The new research from McLean’s group is among the latest to explore the intriguing idea that – though we constantly revise and update them – these personal stories contain various stable elements that reveal something inherent about us. They reflect a fundamental aspect of our personality.
One of McLean’s collaborators, personality expert and pioneer in the field Dan P McAdams at Northwestern University, explained this in his seminal paper The Psychology of Life Stories: “People differ from each other with respect to their self-defining life stories in ways that are not unlike how they differ from each other on more conventional psychological characteristics such as traits.”
In the almost two decades since McAdams made that claim, evidence has accumulated to support the idea that, alongside our goals and values and character traits, our personal narratives reflect a stable aspect of our personalities. (McAdams labels these three aspects of the self the “Personological Trinity”).

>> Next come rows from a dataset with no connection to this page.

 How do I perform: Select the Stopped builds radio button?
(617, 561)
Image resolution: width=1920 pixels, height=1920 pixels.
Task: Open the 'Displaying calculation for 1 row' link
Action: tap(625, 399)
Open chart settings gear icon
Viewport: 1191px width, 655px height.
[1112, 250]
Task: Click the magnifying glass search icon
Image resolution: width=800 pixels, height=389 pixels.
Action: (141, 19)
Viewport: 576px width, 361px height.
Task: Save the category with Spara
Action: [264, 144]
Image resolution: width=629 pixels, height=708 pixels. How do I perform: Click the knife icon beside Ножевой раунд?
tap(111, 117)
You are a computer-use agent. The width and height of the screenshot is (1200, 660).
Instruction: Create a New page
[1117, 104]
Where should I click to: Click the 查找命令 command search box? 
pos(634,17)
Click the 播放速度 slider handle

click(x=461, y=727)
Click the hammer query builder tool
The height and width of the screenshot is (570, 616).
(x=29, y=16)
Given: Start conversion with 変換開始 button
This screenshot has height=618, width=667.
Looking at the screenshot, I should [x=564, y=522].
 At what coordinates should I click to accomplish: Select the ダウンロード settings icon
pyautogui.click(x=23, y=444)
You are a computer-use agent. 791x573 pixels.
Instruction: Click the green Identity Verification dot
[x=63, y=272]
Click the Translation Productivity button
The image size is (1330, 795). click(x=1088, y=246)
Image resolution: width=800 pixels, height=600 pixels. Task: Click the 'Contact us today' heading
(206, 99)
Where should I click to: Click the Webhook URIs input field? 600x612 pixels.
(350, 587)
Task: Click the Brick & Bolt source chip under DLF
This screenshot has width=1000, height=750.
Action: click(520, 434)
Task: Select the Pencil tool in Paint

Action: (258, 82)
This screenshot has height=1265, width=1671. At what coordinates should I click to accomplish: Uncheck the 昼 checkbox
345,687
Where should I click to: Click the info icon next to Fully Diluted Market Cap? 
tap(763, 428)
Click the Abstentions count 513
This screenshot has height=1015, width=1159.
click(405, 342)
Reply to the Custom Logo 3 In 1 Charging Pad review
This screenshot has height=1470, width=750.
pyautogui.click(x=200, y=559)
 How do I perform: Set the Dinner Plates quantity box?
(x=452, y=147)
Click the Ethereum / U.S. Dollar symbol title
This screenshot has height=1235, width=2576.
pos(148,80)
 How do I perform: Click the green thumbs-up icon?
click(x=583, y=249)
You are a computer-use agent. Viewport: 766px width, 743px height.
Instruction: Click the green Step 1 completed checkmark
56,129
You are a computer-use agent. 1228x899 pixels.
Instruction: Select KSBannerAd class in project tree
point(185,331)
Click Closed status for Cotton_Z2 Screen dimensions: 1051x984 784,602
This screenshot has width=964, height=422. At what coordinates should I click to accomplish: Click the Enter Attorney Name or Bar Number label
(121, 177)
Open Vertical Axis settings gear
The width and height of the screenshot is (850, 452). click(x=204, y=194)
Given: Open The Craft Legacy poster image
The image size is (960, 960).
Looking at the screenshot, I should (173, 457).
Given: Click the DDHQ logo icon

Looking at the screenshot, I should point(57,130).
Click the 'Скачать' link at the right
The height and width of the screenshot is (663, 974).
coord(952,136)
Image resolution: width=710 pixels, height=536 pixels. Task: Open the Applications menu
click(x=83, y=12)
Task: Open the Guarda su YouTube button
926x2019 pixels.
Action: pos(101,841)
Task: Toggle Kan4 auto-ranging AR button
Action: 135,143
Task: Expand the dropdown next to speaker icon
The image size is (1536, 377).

Other work also has illustrated the significance of the idea of self-stories as part of personality, since the way we tell our personal stories turns out to have implications for our mental health and overall wellbeing. For instance, if you’re the kind of person who would remember the positives that came out of that (hypothetical) bullying episode at your new school, it’s also more likely that you enjoy a greater sense of wellbeing and satisfaction in life. Moreover, this raises the tantalising possibility that changing your self-authoring style and focus could be beneficial – indeed, helping people to re-interpret their personal stories in a more constructive light is the basis of what’s known as “narrative therapy”. The red book in your head is not the final edition. Modify your story as you tell it, and perhaps you can change the kind of person you are.